Selection »
Yea – by and large. It’s much larger, it’s federated across lots of servers, and there are many, many more libraries than there are on RubyGems, but that essentially what it does for the Java world. Because we want to make it easy for Ruby developers to use Java libraries and not have to think about things like Maven, we’ve slowly over time added some things like patches to our copy of RubyGems that allows installing any Maven library as though it were just a gem.
Q: So I can just run “gem install XYZ” and install a library from Maven?
Yup exactly. You just specify what the identifier for that library and it pulls it down from the Maven servers.
Q: And this will work with any Java library?
Oh yea – one of the examples I use is gem-installing Clojure, the language for the JVM. You pull down the library, you start up IRB and you can actually call out to Clojure or any other Java library installed that way.
Q: I always knew that JRuby’s Java code was compiled to byte code, but I never knew until recently that the target Ruby script was compiled to byte code also. Can you describe how that works?
For the standard bits and pieces, like the core classes String and Array, for the most part what is written in C in regular Ruby is written in Java for JRuby. That’s the basics. Beyond that, we have an interpreter, similar to Ruby 1.8 which is basically just walking the tree, the Abstract Syntax Tree (AST) which has been parsed out of the code.
We have a parser which is largely a port of the Ruby parser, using a similar parser generator. Ruby uses one called Bison; we use one called Jay which is essentially the same grammar, same syntax and our parser looks pretty much like Ruby’s does.
We interpret that for a while, basically just walking it and doing whatever the AST says to do. If a piece of code is run many times, then we would do another pass and compile it to JVM byte code. I think the threshold is about 50 calls and we’ll turn it into JVM byte code. From there it’s up to the JVM. The JVM has its own cycle of interpreting for a while and then compiling into native code. But mostly we try to hand off code to the JVM as quickly as possible, so that everything gets compiled down to native at some point.
Q: I’ve heard a lot about “InvokeDynamic” recently, and how it will speed up JRuby even more, but I’m not sure what it really is. Can you explain what InvokeDynamic actually does?
The basics of Ruby method invocation are: if you are calling a method “foo” you need to look up the piece of code that goes along with method “foo” on some target object, and then call it. Ideally you don’t want to do that look up every single time you call foo, since it might have to walk a class hierarchy, there might be some complicated modules and other things in between your call and the target class. So you want to cache that somehow. The typical way that Ruby 1.9, JRuby and some other implementations do that is with something called an inline cache. At each point in the code where you’re making a call, we have a little cache there, that saves the most recently seen method. If you continue to call the same method at that point, over and over again, it won’t keep doing the lookup. Now, that’s how JRuby on Java 6 works.
On Java 7, what we’re actually able to do is tell the JVM: “Here’s how you look up this method. Go and find it and bind it to a particular call. We’ll do the logic of finding the method. And here’s how we want you to call it. Here’s how we want you to organize the parameters, here’s any logic that needs to come before and after, here’s how you know if it’s the right method for a subsequent call, here’s how you guard against it being a different type, different class that’s at that point. Because we’re able to tell the JVM all that information, it’s much easier for it to optimize it. It can actually see all the way through from the call “foo” to the target method and understands all the logic in between. That was something we just couldn’t do as well on previous versions of the JVM.

Challenges »
1 > In the JRuby interview, list everything the person answering says JRuby can tell the JVM about a method call on Java 7.
2 > Answer these from the JRuby interview:
(a) Which parser generator does Ruby use, and which one does JRuby use?
(b) After about how many calls does JRuby turn a piece of code into JVM byte code?
(c) What does the inline cache save at each point where a call is made?
3 > Carry on the JRuby interview from its last sentence.

Record excerpts »
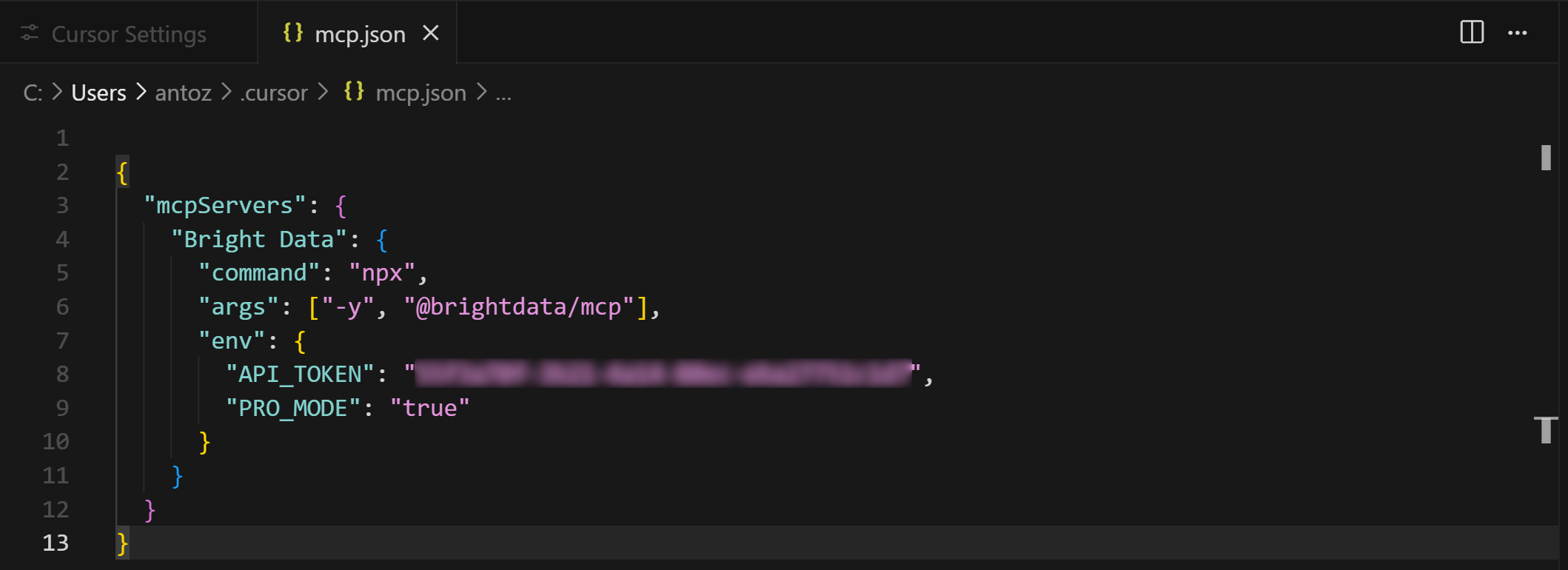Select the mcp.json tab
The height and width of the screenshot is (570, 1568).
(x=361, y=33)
---
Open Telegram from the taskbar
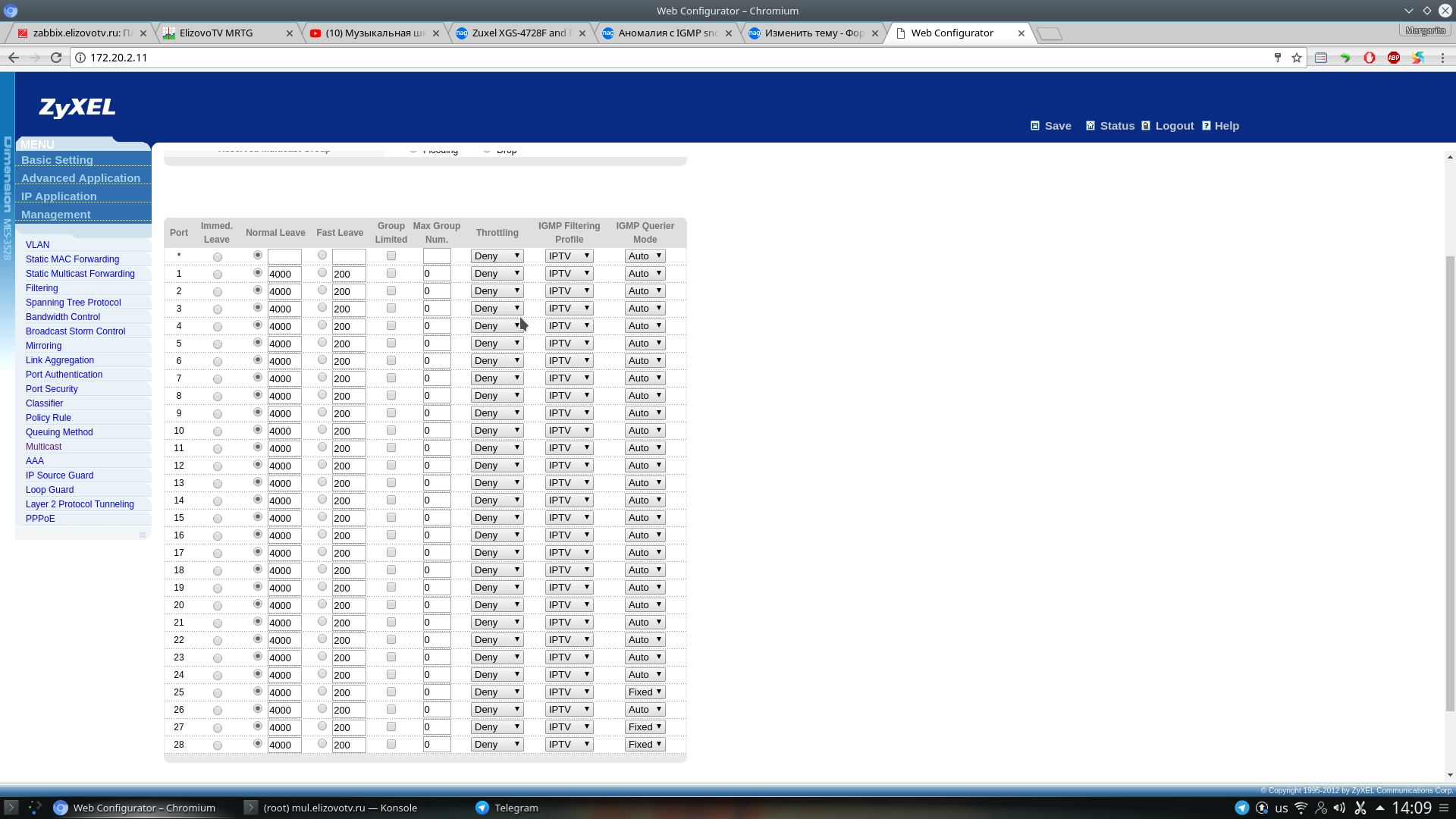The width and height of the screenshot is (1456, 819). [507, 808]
--
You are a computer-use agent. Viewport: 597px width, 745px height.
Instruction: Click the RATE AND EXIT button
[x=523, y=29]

Results by task »
1 >
- How to look up the method, find it, and bind it to a particular call
- How JRuby wants the method called
- How to organize the parameters
- Any logic that needs to come before and after
- How to know if it's the right method for a later call
- How to guard against a different type or class being at that point

2 >
(a) Ruby uses Bison, and JRuby uses Jay.
(b) About 50 calls.
(c) The most recently seen method.

3 >
The JVM itself is pretty dynamic, because almost everything is an object and they’re all virtual invocations. It has to do a lot of dynamic language stuff on the inside, even though it’s statically typed at the Java language level. When it gets to the linking phase, on a Java 6 JVM, there are really four or five ways that it knows how to do that. It’s either a static call, or a virtual call, or an interface call, etc., and it already has the plumbing hard coded in the optimizer to know how to do those as fast as possible. What InvokeDynamic gives us is a way to tell it a new way to link from a call to a target method in terms it can understand and optimize just like all those other call protocols.
JRuby 1.7, which is the master branch right now, is where doing all the InvokeDynamic work. You can play with it right now – the performance is already looking great, even though we’ve still got more work to do.
Q: I read somewhere there’s a new JRuby compiler coming, called the “IR Compiler” – is that correct?
That is correct! In an effort to give the JVM better byte code, I guess is the easiest way to say it, we’ve been working on a new compiler of our own that works entirely above the JVM level, with our own instruction set. It’s an instruction set that we can control, we can optimize in our own way, and we’re starting to do simple inlining at that instruction set level before we even give it to the JVM. We’re trying to setup an execution environment and instruction set that matches better how Ruby works, and then go from there to have a better interpreter and compiler as a result.
Q: So there would be an extra step in the process; you would need to compile to this new instruction set first, and then translate that in turn back into the Java byte code?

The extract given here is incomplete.